> [Objective] Render the lines below as a numbered list, starting with the line containing "Select the checkmark" (include it) and continuing through the last line. Omit blank lines and leave out the pictures.

* Start Supplied entries *

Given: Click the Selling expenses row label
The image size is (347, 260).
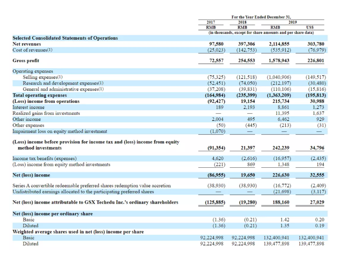Looking at the screenshot, I should point(43,77).
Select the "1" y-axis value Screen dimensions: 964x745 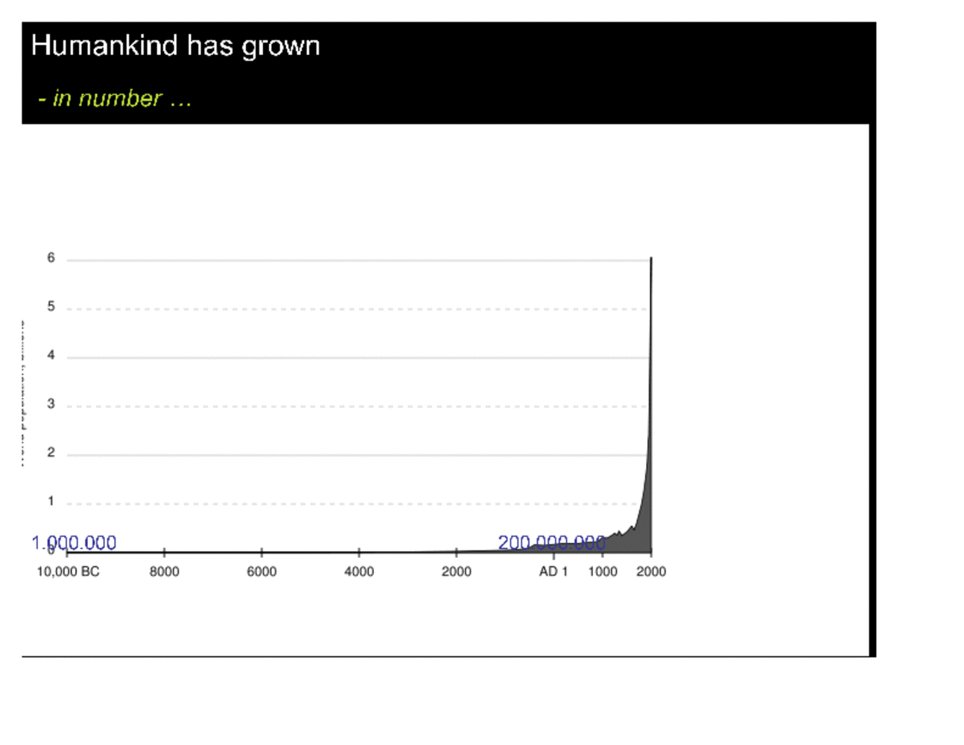pos(51,501)
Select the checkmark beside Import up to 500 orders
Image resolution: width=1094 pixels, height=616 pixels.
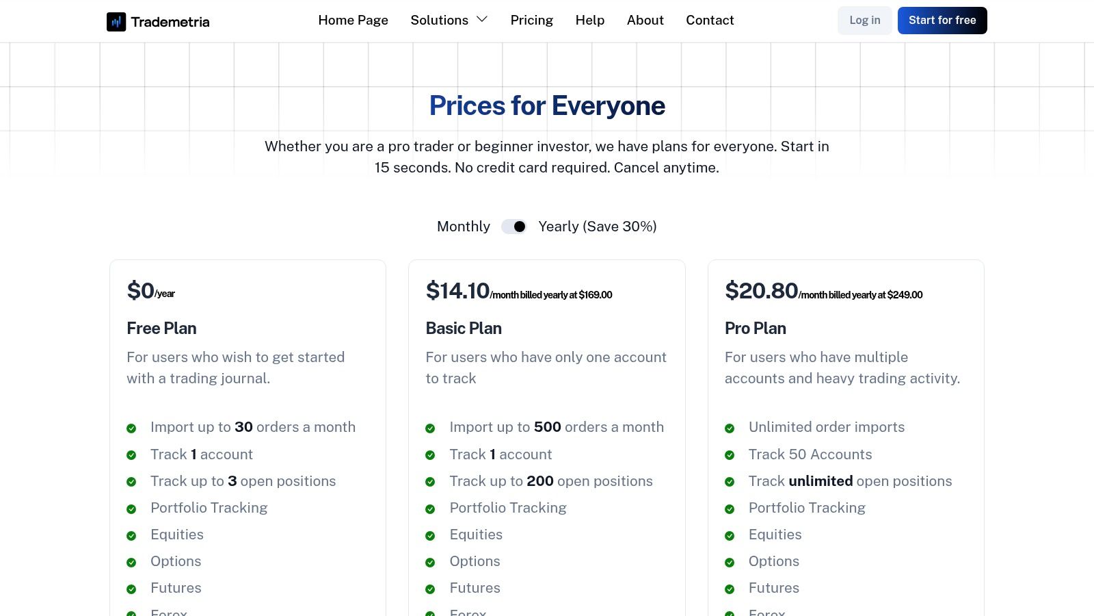pyautogui.click(x=431, y=428)
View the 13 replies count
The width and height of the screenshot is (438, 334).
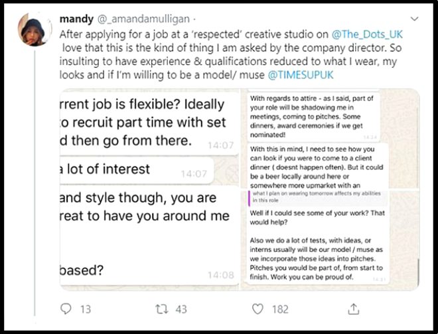tap(85, 309)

* End Supplied entries *

> [Answer to this problem]
1. Select the checkmark beside Import up to 500 orders
2. Image resolution: width=1094 pixels, height=616 pixels.
3. pyautogui.click(x=431, y=428)
4. View the 13 replies count
5. The width and height of the screenshot is (438, 334).
6. tap(85, 309)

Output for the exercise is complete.